Falcon powers – The Central Bank of Israel has announced a decrease in foreign exchange reserves by $5.632 billion as of the end of April compared to the end of March.
This decline is primarily attributed to the revaluation of the Israeli Shekel, which led to a reduction in reserves by $3.895 billion, as well as government foreign exchange activities totaling $1.703 billion.
As a result, the total foreign exchange reserves in the Central Bank of Israel now stand at $208.109 billion.
The Israeli economy has been facing several challenges due to the high cost of the ongoing conflict in the Palestinian Gaza Strip since October of last year. The mobilization of 300,000 Israeli reserve soldiers, along with the displacement of thousands from border areas with Gaza and the Lebanese border to central cities, has impacted the performance of the Israeli economy.

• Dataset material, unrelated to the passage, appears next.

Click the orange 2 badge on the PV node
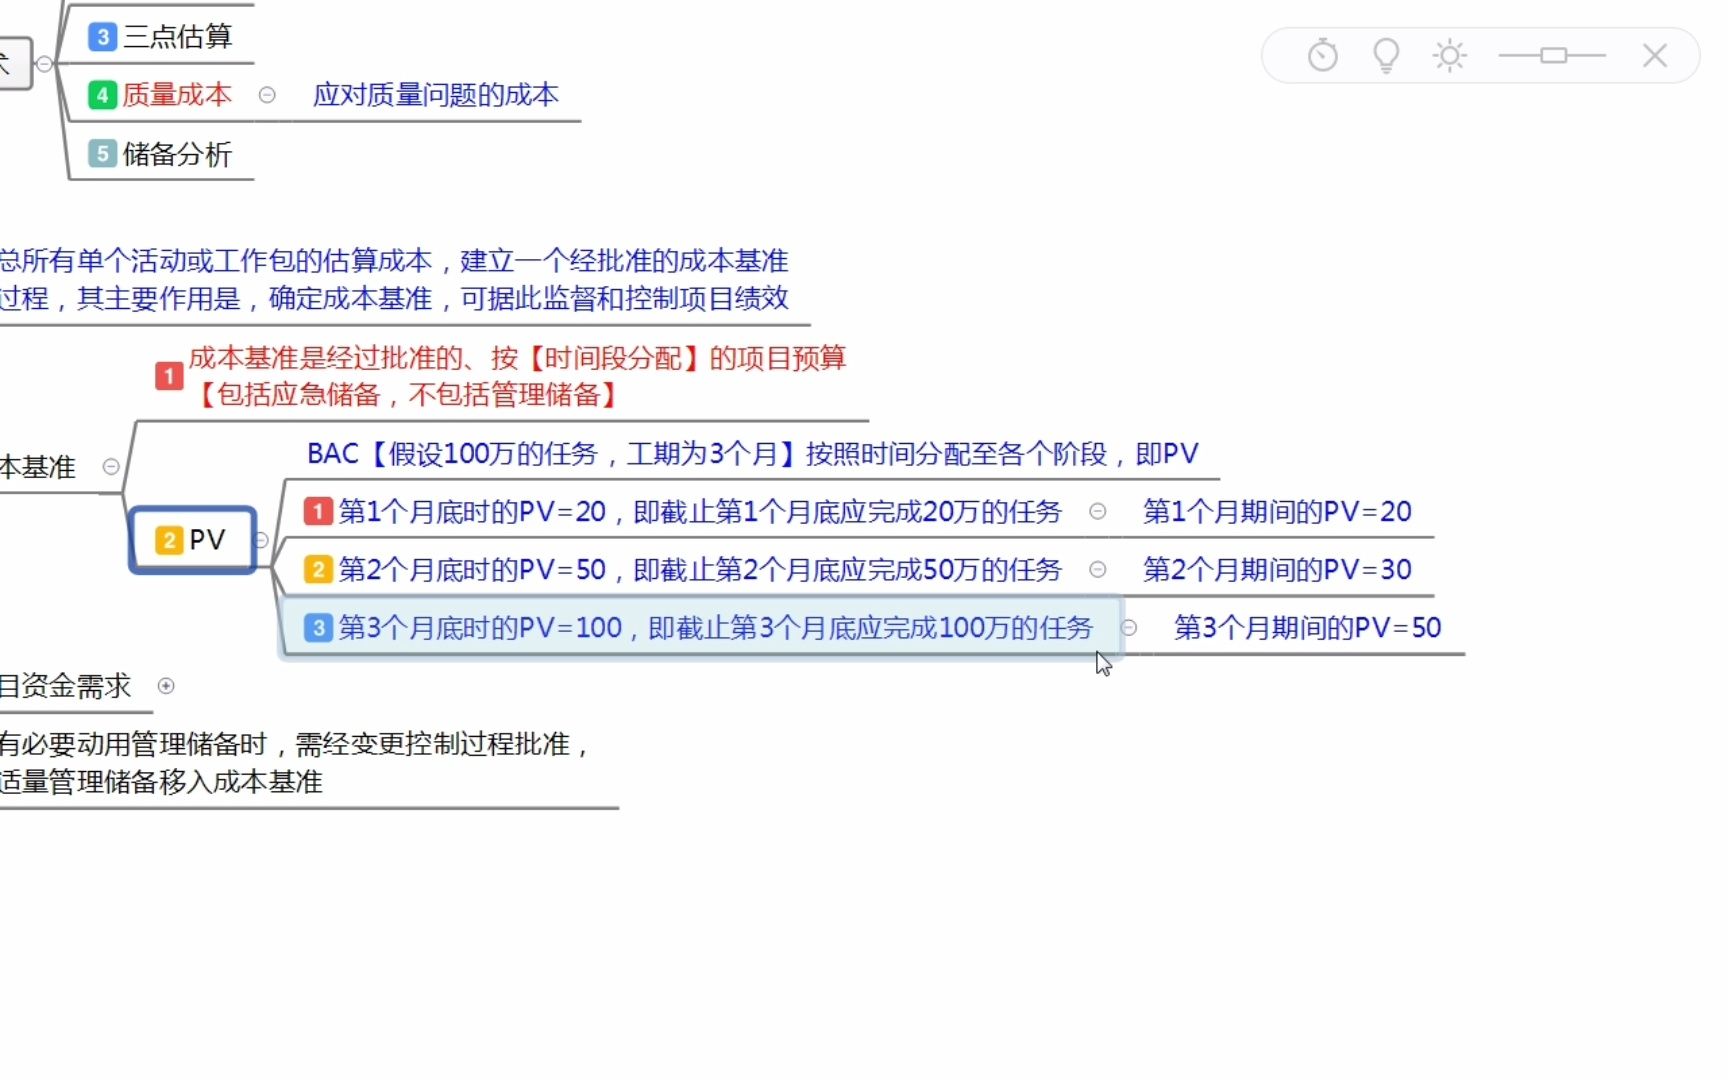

Despite announcing a plan in October 2023 to sell up to $30 billion of foreign currencies to support the Shekel, the Central Bank of Israel has only sold $8.5 billion since the beginning of the conflict, most of which was sold in the same month of October.
Amir Yaron, the Governor of the Central Bank of Israel, stated last month that the “geopolitical uncertainty” in Israel “remains high and has increased recently.”
He added, “Despite the gradual improvement in economic activity, there is still a long way to go before the economy fully recovers.”